> **Selected extract**
** start **

IN THE HIGH COURT OF FIJI
AT SUVA
CRIMINAL JURISDICTION


Criminal Case No: HAC 122 of 2008


STATE


v.


EPARAMA NAGALU; and
JONETANI NACANI


__________________________________________


Criminal Case No: HAC 123 of 2008


STATE


v.


PENIJAMINI TUINAVITI; and
SAMUELA VUNISEI


Hearing: 20th November 2008
Ruling: 26th November 2008


Counsel: Ms N. Tikoisuva for State
Mr. A. Vakaloloma for Eparama Nagalu
All other accused in person


RULING


[1] This is the State’s application for consolidation of Information. The 1st Accused Eparama Nagalu who is represented by Mr. Vakaloloma does not object to consolidation. The remaining accused who are unrepresented, object to joint trial. Their principal ground of objection is that there is a risk that admissions made in one confession which implicate the others, will prejudice the trial of those others.


[2] All Accused persons are alleged to have committed the same three offences of robbery with violence, one of unlawful use of motor vehicle, one of damaging property, one of criminal intimidation, one of act with intent to cause grievous harm and one of larceny. They were separately charged because they were separately located and arrested. All offences are dated the 5th of July 2008.


[3] Section 121 of the Criminal Procedure Code provides that:


"The following persons may be joined in one charge or information and may be tried together, namely –


(a) persons accused of the same offence committed in the course of the same transaction;

(b) persons accused of an offence and persons accused of abetment or of an attempt to commit such offence;

(c) persons accused of different offences provided that all offences are founded on the same facts, or form or are part of a series of offences of the same or similar character."

** end **

> **Problem 1**
Reproduce the entries word for word, starting at the very first one and ending with the line that contains "coord(710,75)".

> **Material provided**

** start **

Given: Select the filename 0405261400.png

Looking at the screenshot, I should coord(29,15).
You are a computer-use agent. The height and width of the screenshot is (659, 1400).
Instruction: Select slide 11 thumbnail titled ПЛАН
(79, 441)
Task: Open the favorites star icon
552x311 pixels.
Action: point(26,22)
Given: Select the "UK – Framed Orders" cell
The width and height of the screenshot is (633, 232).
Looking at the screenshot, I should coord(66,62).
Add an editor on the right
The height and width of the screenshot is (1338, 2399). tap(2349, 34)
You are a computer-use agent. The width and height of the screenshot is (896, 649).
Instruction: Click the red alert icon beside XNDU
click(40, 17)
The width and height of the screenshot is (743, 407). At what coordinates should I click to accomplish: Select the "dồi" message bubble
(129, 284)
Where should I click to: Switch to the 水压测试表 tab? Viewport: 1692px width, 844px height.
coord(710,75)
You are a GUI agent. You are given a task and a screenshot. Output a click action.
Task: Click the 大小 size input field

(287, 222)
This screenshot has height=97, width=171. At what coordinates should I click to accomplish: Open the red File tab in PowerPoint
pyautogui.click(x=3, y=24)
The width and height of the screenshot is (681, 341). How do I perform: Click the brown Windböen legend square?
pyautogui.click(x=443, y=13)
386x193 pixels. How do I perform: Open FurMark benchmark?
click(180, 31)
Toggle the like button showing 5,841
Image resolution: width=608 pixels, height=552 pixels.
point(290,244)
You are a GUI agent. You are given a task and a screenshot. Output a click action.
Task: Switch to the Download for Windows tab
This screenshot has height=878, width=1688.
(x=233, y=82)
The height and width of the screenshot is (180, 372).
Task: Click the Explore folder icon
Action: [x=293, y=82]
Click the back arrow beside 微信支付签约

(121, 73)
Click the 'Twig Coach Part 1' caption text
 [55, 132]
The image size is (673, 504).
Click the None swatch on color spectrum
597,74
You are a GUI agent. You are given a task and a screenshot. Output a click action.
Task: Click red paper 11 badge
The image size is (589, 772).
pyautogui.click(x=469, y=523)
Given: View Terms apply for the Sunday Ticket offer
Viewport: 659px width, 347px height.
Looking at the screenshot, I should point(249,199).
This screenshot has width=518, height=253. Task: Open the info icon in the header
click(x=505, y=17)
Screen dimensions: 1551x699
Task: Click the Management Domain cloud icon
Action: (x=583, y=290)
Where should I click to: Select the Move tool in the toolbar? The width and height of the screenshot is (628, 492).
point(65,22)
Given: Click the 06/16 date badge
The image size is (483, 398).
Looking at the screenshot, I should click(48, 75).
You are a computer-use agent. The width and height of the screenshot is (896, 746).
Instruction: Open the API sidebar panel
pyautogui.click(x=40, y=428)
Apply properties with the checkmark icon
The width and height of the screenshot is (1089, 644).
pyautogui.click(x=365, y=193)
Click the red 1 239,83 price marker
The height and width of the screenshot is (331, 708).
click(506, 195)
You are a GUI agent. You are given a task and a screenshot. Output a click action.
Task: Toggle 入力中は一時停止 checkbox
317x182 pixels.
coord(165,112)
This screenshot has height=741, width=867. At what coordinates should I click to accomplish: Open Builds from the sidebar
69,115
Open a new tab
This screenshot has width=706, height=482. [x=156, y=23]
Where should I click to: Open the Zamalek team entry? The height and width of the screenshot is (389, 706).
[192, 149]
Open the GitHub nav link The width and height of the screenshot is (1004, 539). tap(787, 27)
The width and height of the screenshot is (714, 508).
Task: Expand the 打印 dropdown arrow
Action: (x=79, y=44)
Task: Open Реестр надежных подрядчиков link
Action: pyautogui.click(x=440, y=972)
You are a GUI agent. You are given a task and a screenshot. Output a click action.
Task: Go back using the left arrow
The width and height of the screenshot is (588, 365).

** end **

> **Problem 2**
Which accused persons are named in the ruling on consolidation?

> **Output 1**
Given: Select the filename 0405261400.png

Looking at the screenshot, I should coord(29,15).
You are a computer-use agent. The height and width of the screenshot is (659, 1400).
Instruction: Select slide 11 thumbnail titled ПЛАН
(79, 441)
Task: Open the favorites star icon
552x311 pixels.
Action: point(26,22)
Given: Select the "UK – Framed Orders" cell
The width and height of the screenshot is (633, 232).
Looking at the screenshot, I should coord(66,62).
Add an editor on the right
The height and width of the screenshot is (1338, 2399). tap(2349, 34)
You are a computer-use agent. The width and height of the screenshot is (896, 649).
Instruction: Click the red alert icon beside XNDU
click(40, 17)
The width and height of the screenshot is (743, 407). At what coordinates should I click to accomplish: Select the "dồi" message bubble
(129, 284)
Where should I click to: Switch to the 水压测试表 tab? Viewport: 1692px width, 844px height.
coord(710,75)

> **Output 2**
Eparama Nagalu
Jonetani Nacani
Penijamini Tuinaviti
Samuela Vunisei